Strong, multi-study evidence ties universal background checks and broader sales/transfer regulations to reductions in firearm homicides and suicides, while policies that remove firearms from high‑risk individuals — commonly called red‑flag or extreme risk laws — show promising reductions in suicide with emerging evidence on homicides; safe‑storage and child‑access prevention laws have the strongest, most consistent evidence for lowering firearm suicide and unintentional child deaths but weaker or mixed findings for homicides [1] [2] [3] [4].

1. Universal background checks: a repeatedly observed difference‑maker

Multiple national analyses and systematic syntheses report that laws requiring background checks for all gun sales or tighter regulation of sales and transfers correlate with lower firearm homicide and suicide rates; a JAMA‑linked county‑level analysis found states with stronger firearm law scores had lower firearm homicide and suicide rates, and other work singled out background checks as among the law types most consistently associated with reduced homicides [5] [6] [3]. Configurational analysis across states also identified universal background checks as one of the distinct pathways sufficient for low firearm suicide rates and as a common element linked to lower homicide in some solution sets [1]. RAND rated evidence for background checks as “moderate” for reducing homicides and firearm homicides, reflecting multiple observational studies but also noting research gaps [2].

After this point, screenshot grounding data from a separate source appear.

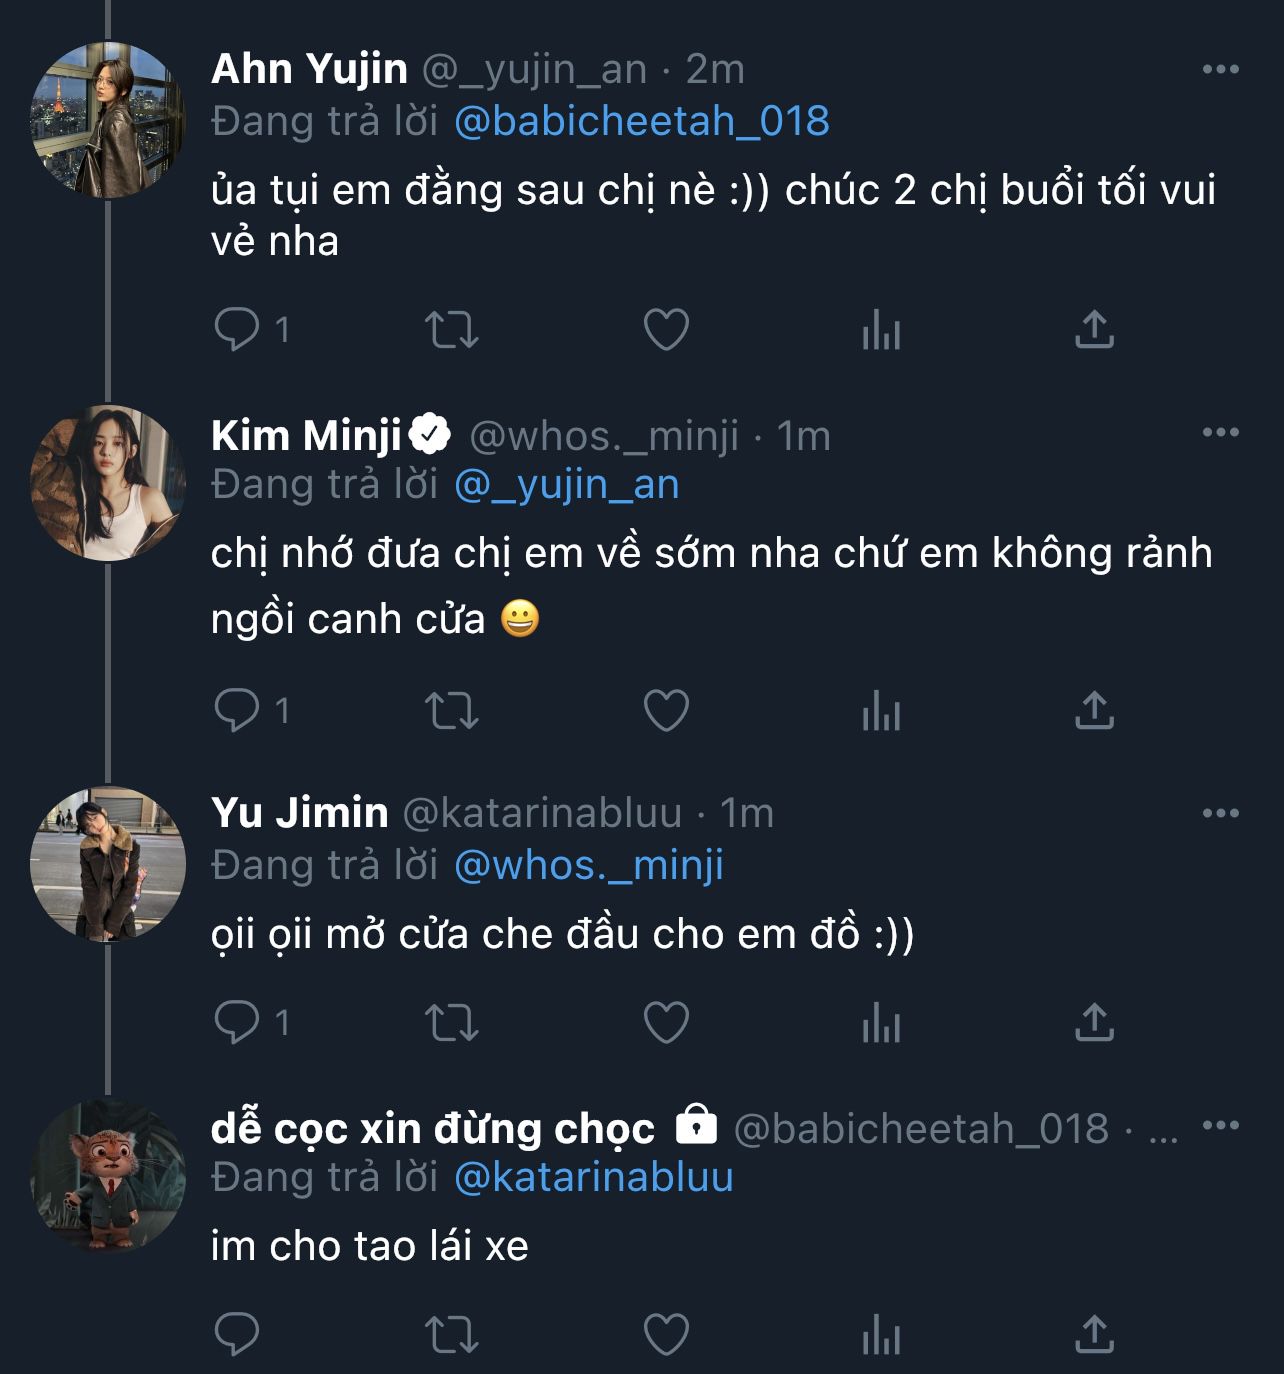The height and width of the screenshot is (1374, 1284).
Task: Open more options on Yu Jimin's tweet
Action: click(x=1220, y=813)
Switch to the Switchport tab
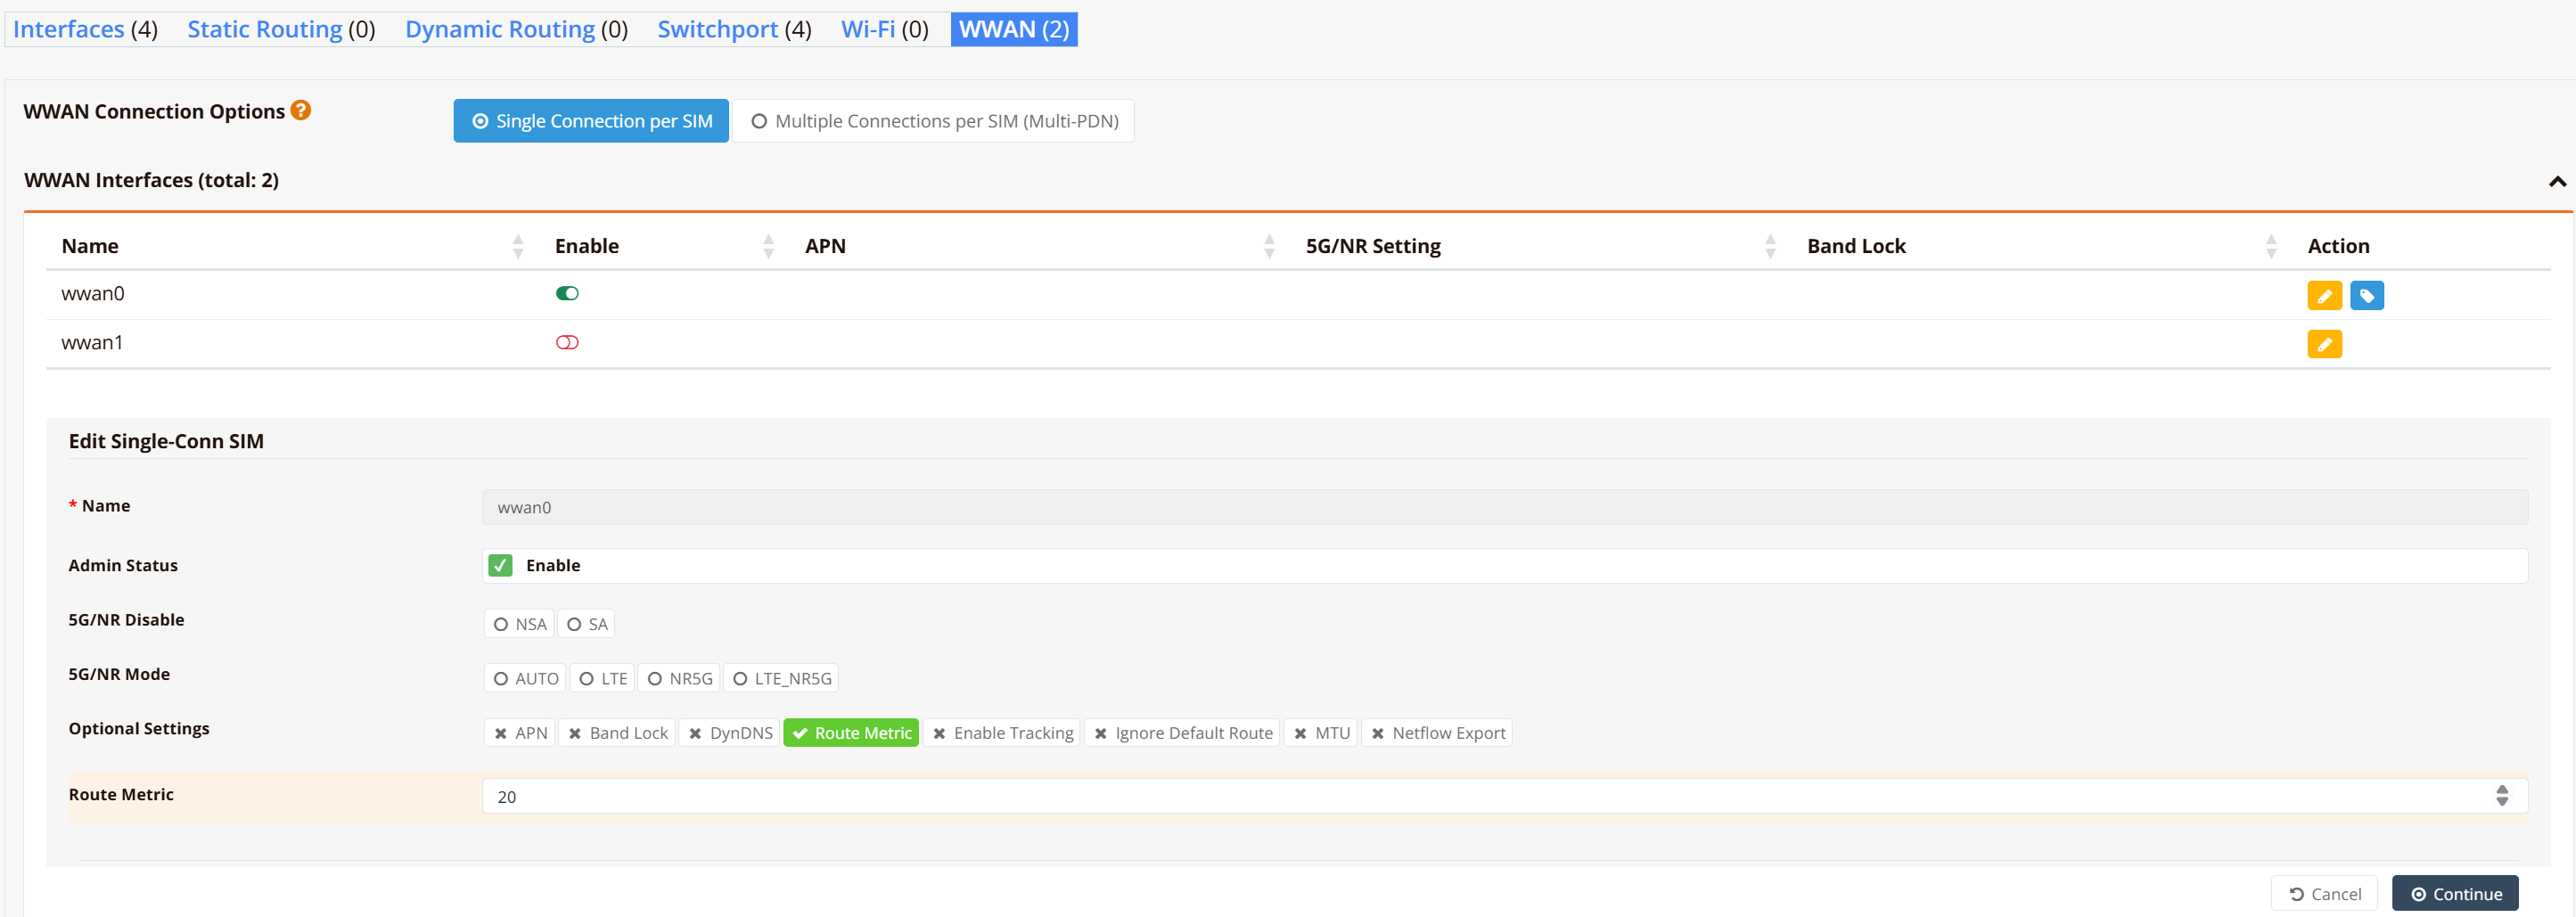Viewport: 2576px width, 917px height. point(734,29)
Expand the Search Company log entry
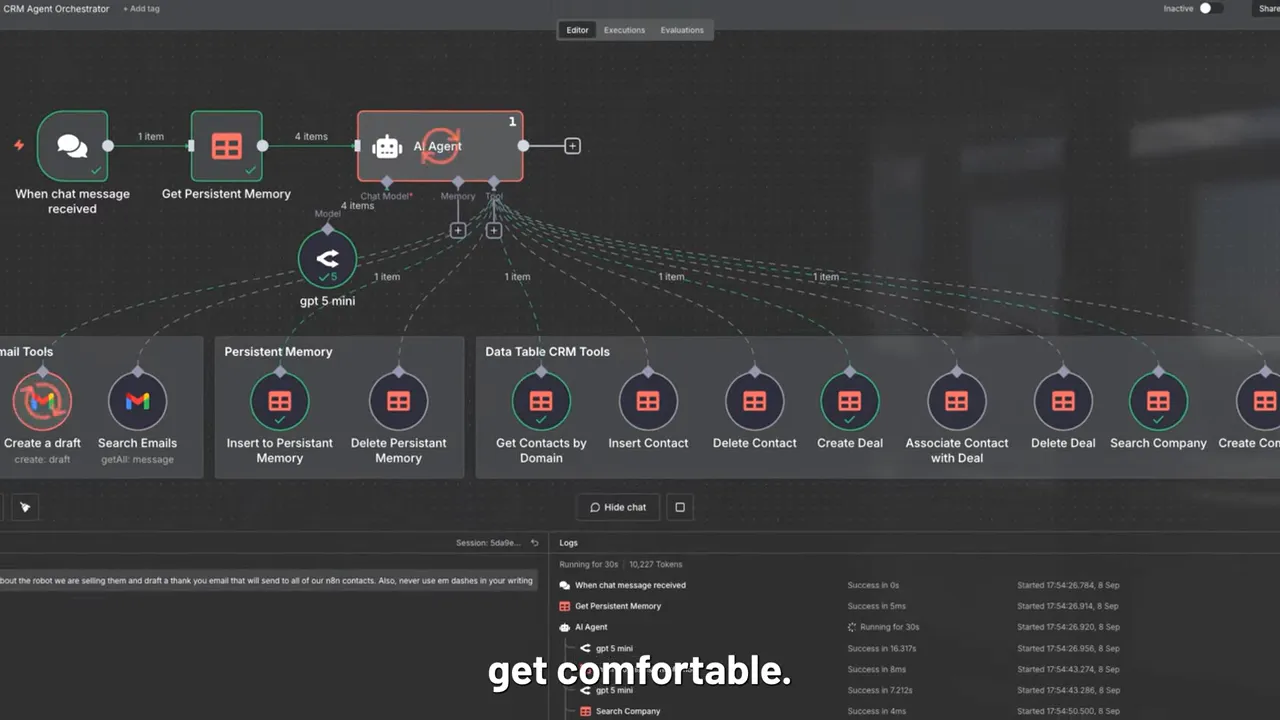The image size is (1280, 720). pyautogui.click(x=627, y=711)
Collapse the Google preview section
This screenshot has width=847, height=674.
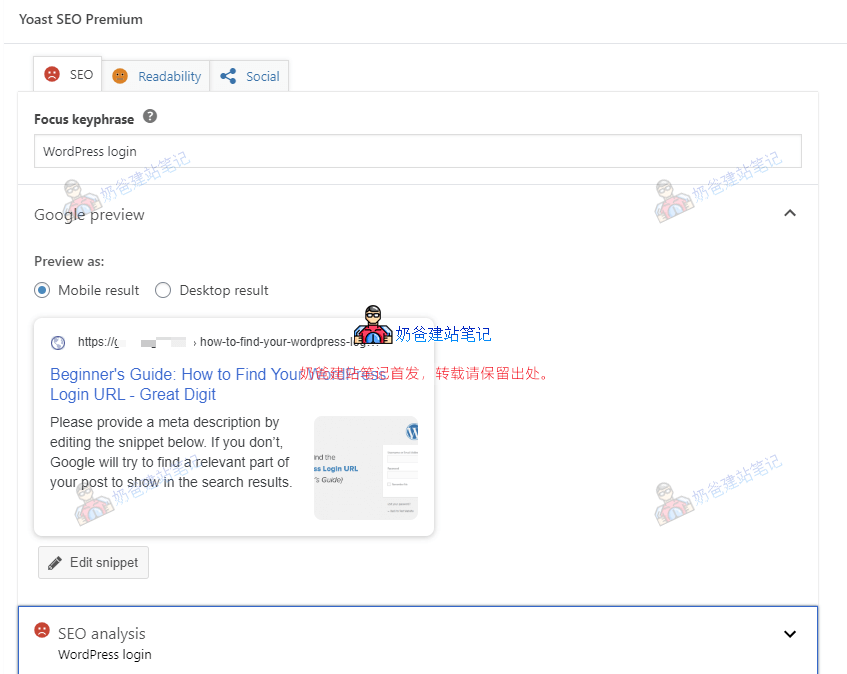(x=790, y=213)
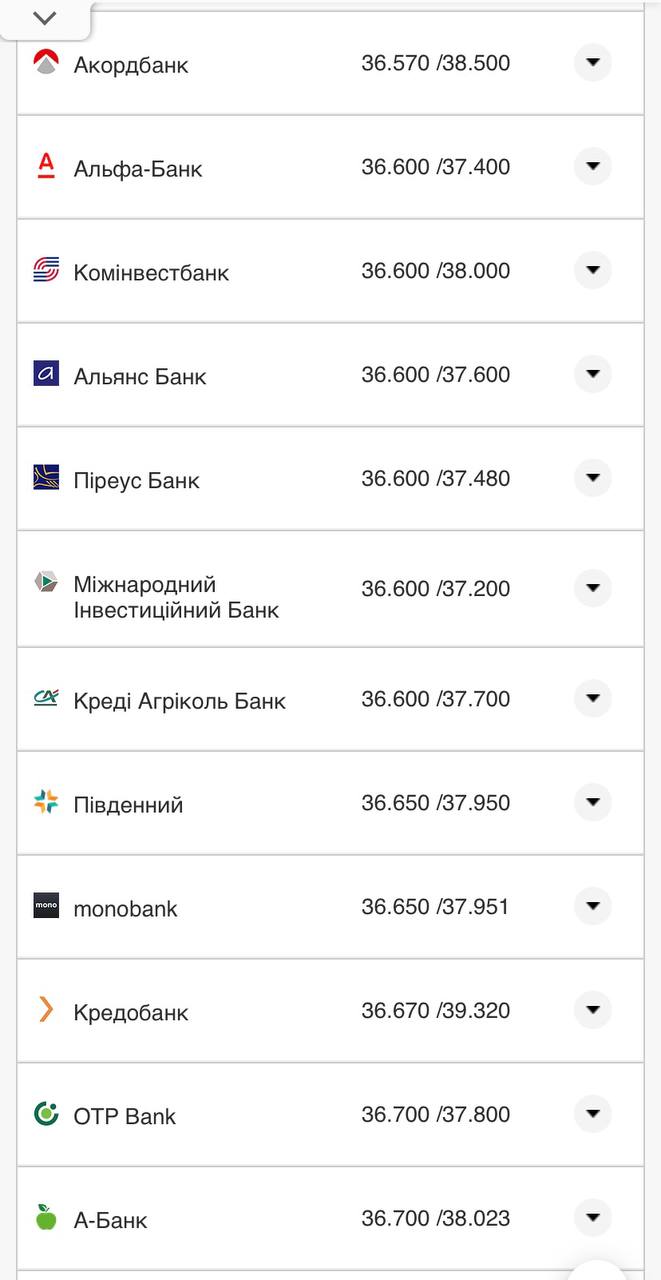Open the monobank rate details dropdown

(x=592, y=905)
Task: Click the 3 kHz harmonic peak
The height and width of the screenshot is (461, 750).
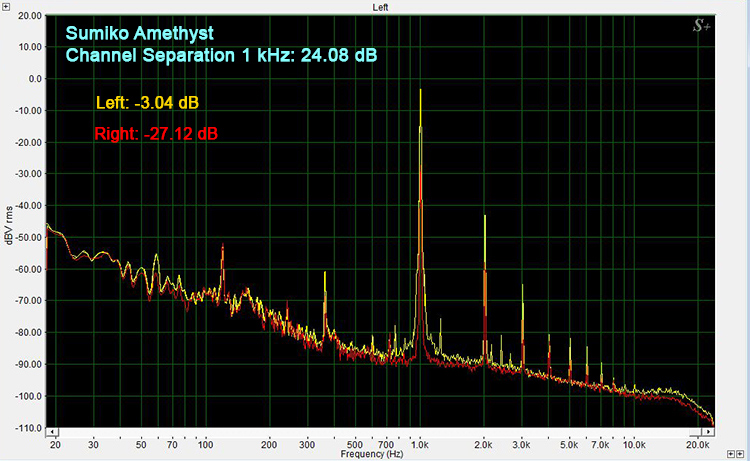Action: tap(522, 284)
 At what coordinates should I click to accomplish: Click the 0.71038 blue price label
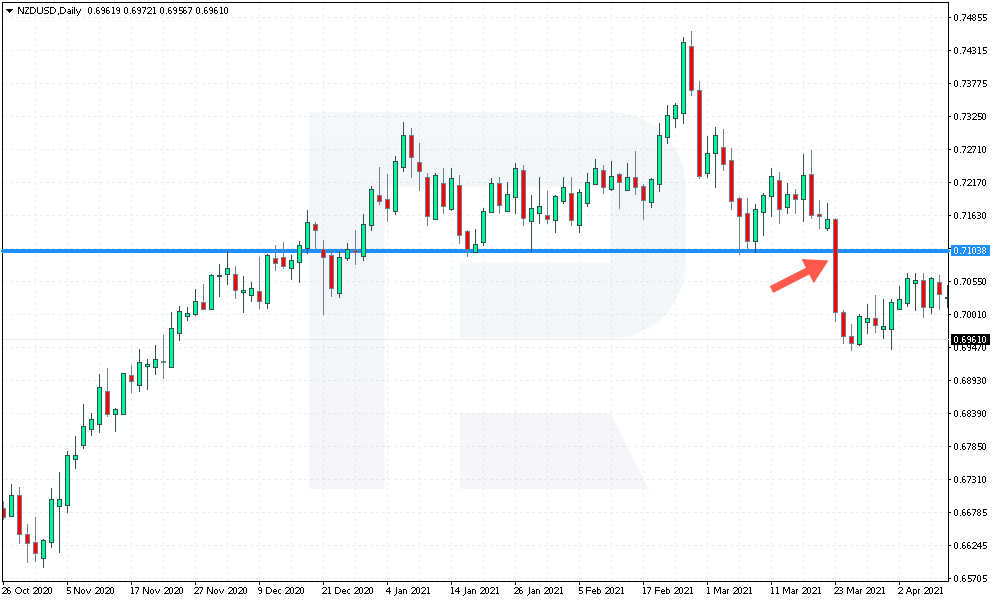coord(970,250)
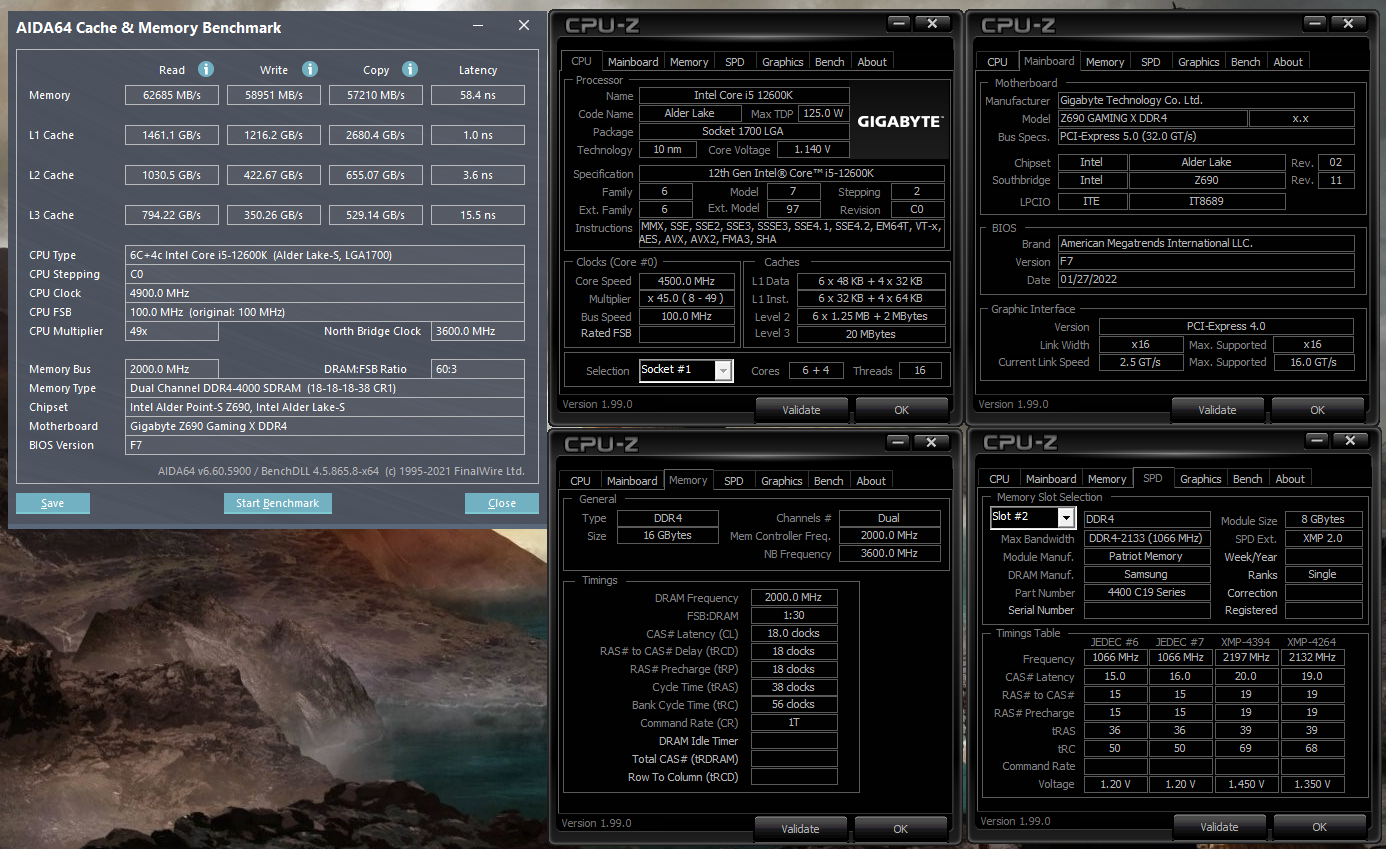1386x849 pixels.
Task: Switch to the About tab in the SPD window
Action: 1290,478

2. Red‑flag laws / firearm removal during crisis: promising for suicide, mixed for homicide but plausible

Policies that authorize temporary firearm removal from people deemed an imminent risk (extreme risk protection orders, ERPOs, or similar) have been associated in several studies with reductions in suicide; a multi‑state estimate suggested each ERPO issuance can prevent lives, and international and U.S. “removal” law analyses report decreases in firearm suicides after implementation [4] [7]. The evidence on homicides is less consistent and sometimes confounded by study design and implementation variability, and some evaluations show modest or uncertain effects on interpersonal violence, so conclusions for homicide remain tentative [4] [3].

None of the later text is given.